Some favorites
I mentioned awhile ago that I’d try to post some of my favorite poems, which I’ve been meaning to do. But Adam’s thread on T&S of favorite phrases found in the Book of Mormon has me in a quote mood. Here are some random favorites from various writers.
I did not wish to take a cabin passage, but rather to go before the mast and on the deck of the world, for there I could best see the moonlight amid the mountains.
I do not wish to go below now.
- Henry David Thoreau
Hey there mister
With two cars
Why do I have
Only one shoe?
— Anonymous (from a book of poems written by inner-city children)
I have been in a storm of the sun
Basking, senseless to what I’ve become
A fool, to worship just light
When after all, it follows night
— K. D. Lang
We all have religions.
God only has people.
— Buddy Hacket
wholly to be a fool
while spring is in the world
— e.e. cummings
I have one request: may I never use my reason against truth.

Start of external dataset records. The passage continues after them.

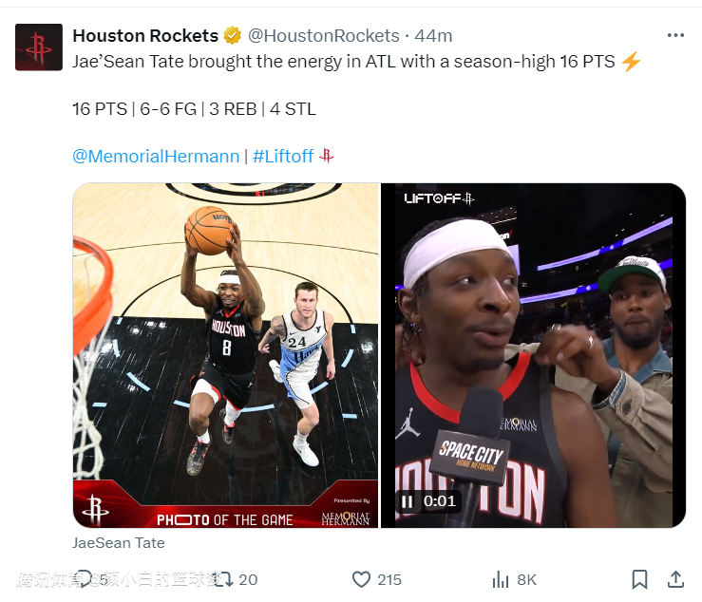Open the Houston Rockets display name
This screenshot has width=702, height=602.
[x=145, y=35]
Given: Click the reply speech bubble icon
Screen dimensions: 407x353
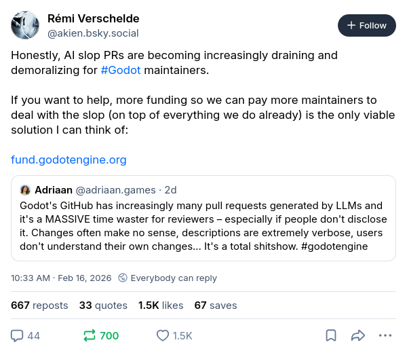Looking at the screenshot, I should click(18, 335).
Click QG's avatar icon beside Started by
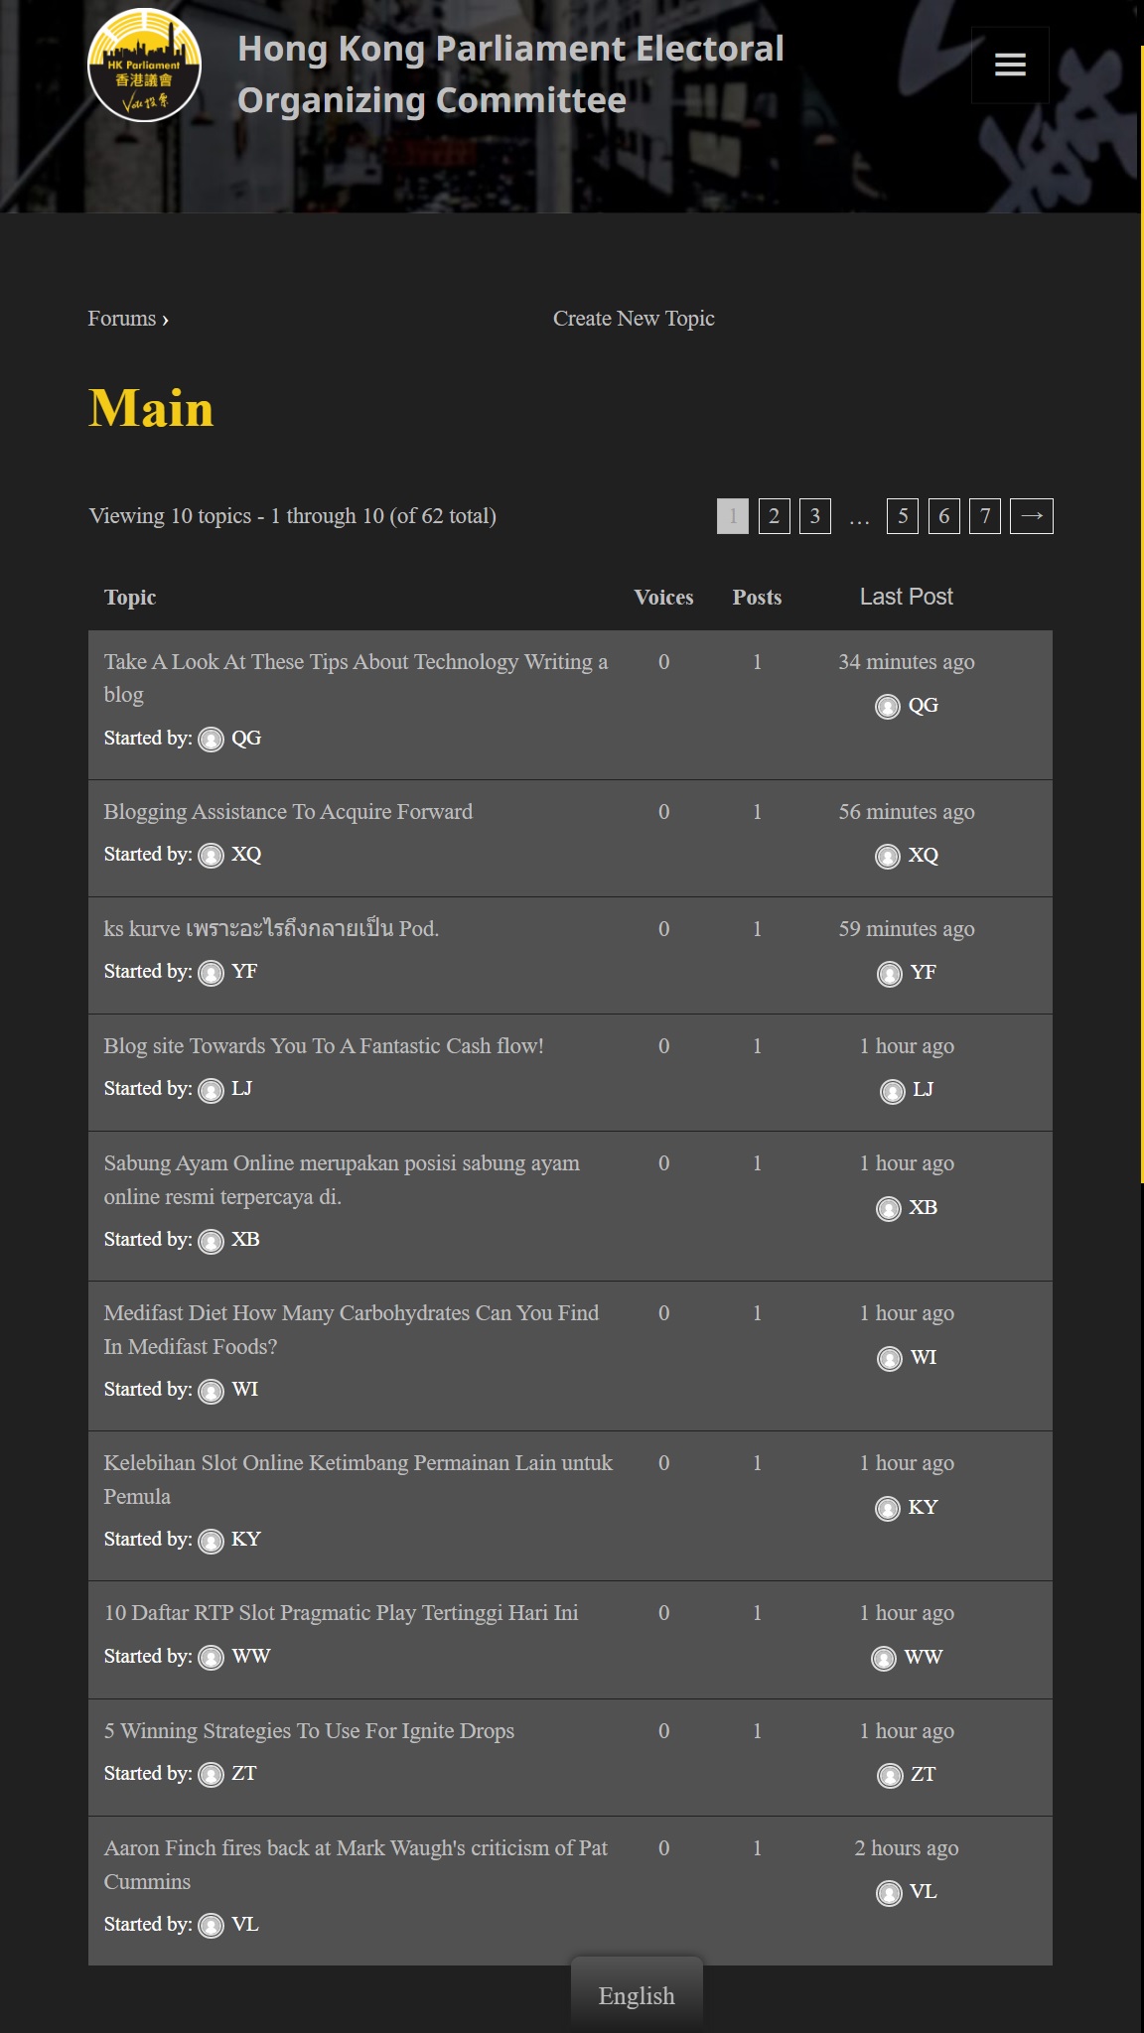This screenshot has width=1144, height=2033. tap(212, 740)

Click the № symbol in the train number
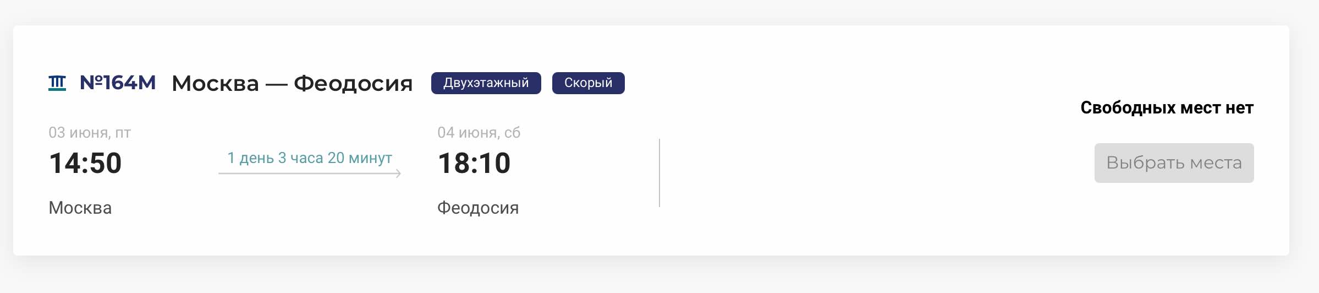[91, 83]
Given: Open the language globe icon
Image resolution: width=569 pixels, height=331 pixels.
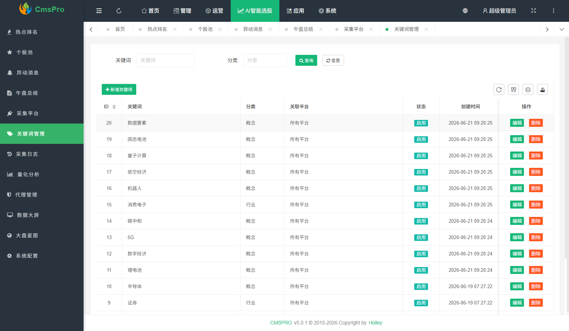Looking at the screenshot, I should pos(465,11).
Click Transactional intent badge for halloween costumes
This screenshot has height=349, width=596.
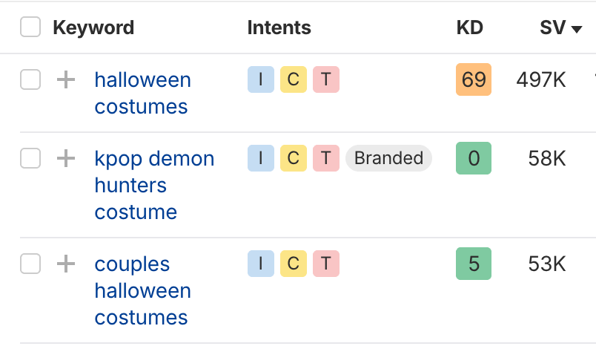click(325, 79)
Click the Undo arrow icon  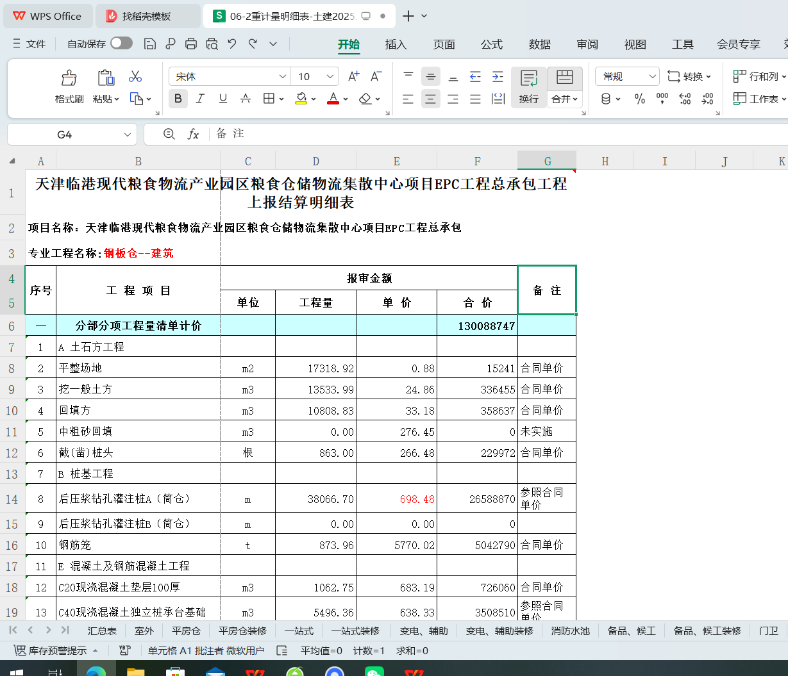pos(232,44)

— Elie Wiesel, quoting from a Hasidic rabbi’s prayer
Silence’s most eloquent contradiction is music–not because music breaks silence with its sounds but because it interrupts its motion. All the arts do this: books freeze events between two covers, pictures pin them against a wall. But music goes viscerally to the source of our mortality. It stops time in its tracks and reinvents it. What a supernatural act it is to command a tempo and rhythm, to set time in motion and bring it to a halt. In a life of temporal endlessness, the musician who makes time start and stop plays at being God. This is music’s comfort and its triumph: that somewhere there exists an anecdote for decay.
— Bernard Holland
Out of darkness, hope is born.
— Angela, “My So-Called Life”
I know of no more encouraging fact than the unquestionable ability of man to elevate his life by a conscious endeavor. It is something to be able to paint a particular picture, or to carve a statue, and so to make a few objects beautiful; but it is far more glorious to carve and paint the very atmosphere and medium through which we look, which morally we can do. To affect the quality of the day, that is the highest of arts.
— Henry David Thoreau
Now she walks in fresh fields
Her tracks are on the land
She is everywhere and noplace
Her church not made with hands
— Waterboys
If you have any favorite quotes, post ‘em! I’m a dork–I collect stuff like this.
I’ll post the two songs I quoted to the radio.blog.